- Born: Sarah Ross Aitken 15 July 1905 Dunbar, Scotland
- Died: 5 January 1985 (aged 79) Edinburgh, Scotland

= Sadie Aitken =

Scottish manager, producer and theatre activist

Sadie Aitken (born Sarah Ross Aitken; 15 July 1905 – 5 January 1985) was a Scottish theatre manager, producer, actor and theatre activist prominent in Scottish theatre from 1935 until her death. Her contribution to theatre in Scotland spanned amateur, community, applied and professional drama. As a compliment, she was nicknamed "The Caledonian Lilian Baylis".

== Early years ==
Born to mother Lily Birss and father William Aitken in Dunbar, Scotland, Aitken attended Stockbridge and Broughton schools. She was first introduced to theatre at a fundraising pageant at Craigmillar Castle.

== Career ==
Her first job was working in a lawyer's office, and she joined the Church of Scotland social services in 1927.

In 1928 Aitken became the first Edinburgh District secretary of the Scottish Community Drama Association (SCDA), filling this role until the 1970s. Even as she continued in that capacity, she took on amateur and professional acting roles .

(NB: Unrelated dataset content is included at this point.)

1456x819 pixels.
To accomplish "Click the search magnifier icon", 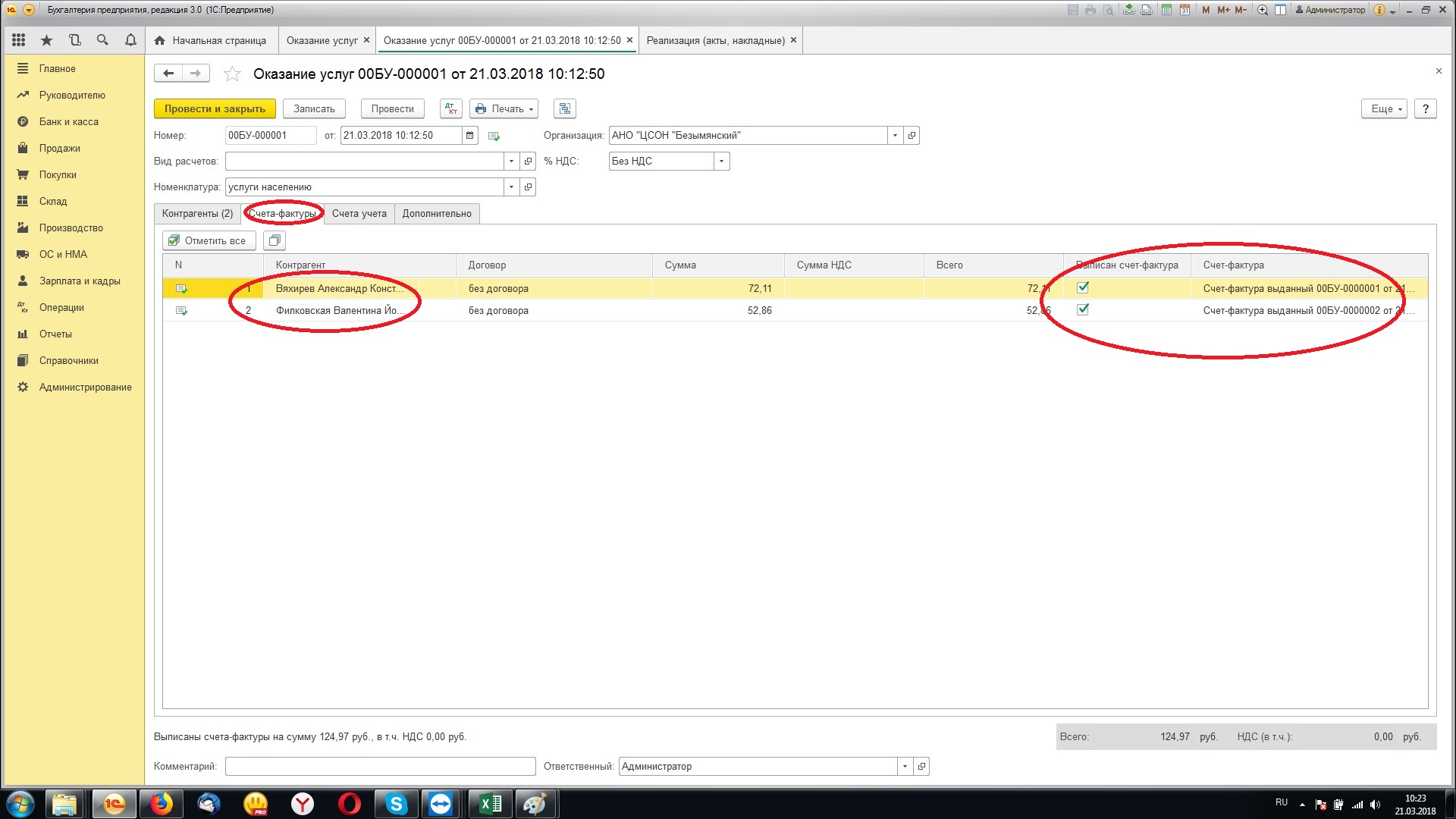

A proponent of community arts activity, Aitken worked with young boys in the 1930s in drama at the Little Theatre in the Pleasance (at the time it was a slum where her father worked as a church official), and she founded the SCDA's St. Andrews Summer school in 1942. She continued her work there throughout the rest of her life.

The Gateway Theatre in Edinburgh came under her management in 1946, where she became the first women in Scotland to have a theatre license. The Gateway Theatre Company was officially founded in 1953 and presented films and productions featuring amateurs and professionals. It was also a community youth club and multimedia centre.

In 1948, she was able to persuade Robert Kemp and Tyrone Guthrie of the theatre potential of the Kirk's Assembly Hall for the Edinburgh International Festival production of Sir David Lyndsay's Ane Satyre of the Thrie Estaitis, and with her encouragement, the Kirk Drama Federation flourished from 1950 until the 1980s when activities moved to the Netherbow Arts Centre.

After the Gateway Company closed in 1965, Aitken continued to perform for television and film, working with SCDA, and started working as a critic for the BBC.

In 1973, Aitken played the role of Jury Foreman in film The Night for Country Dancing.

She died 5 January 1985 in Edinburgh, Scotland.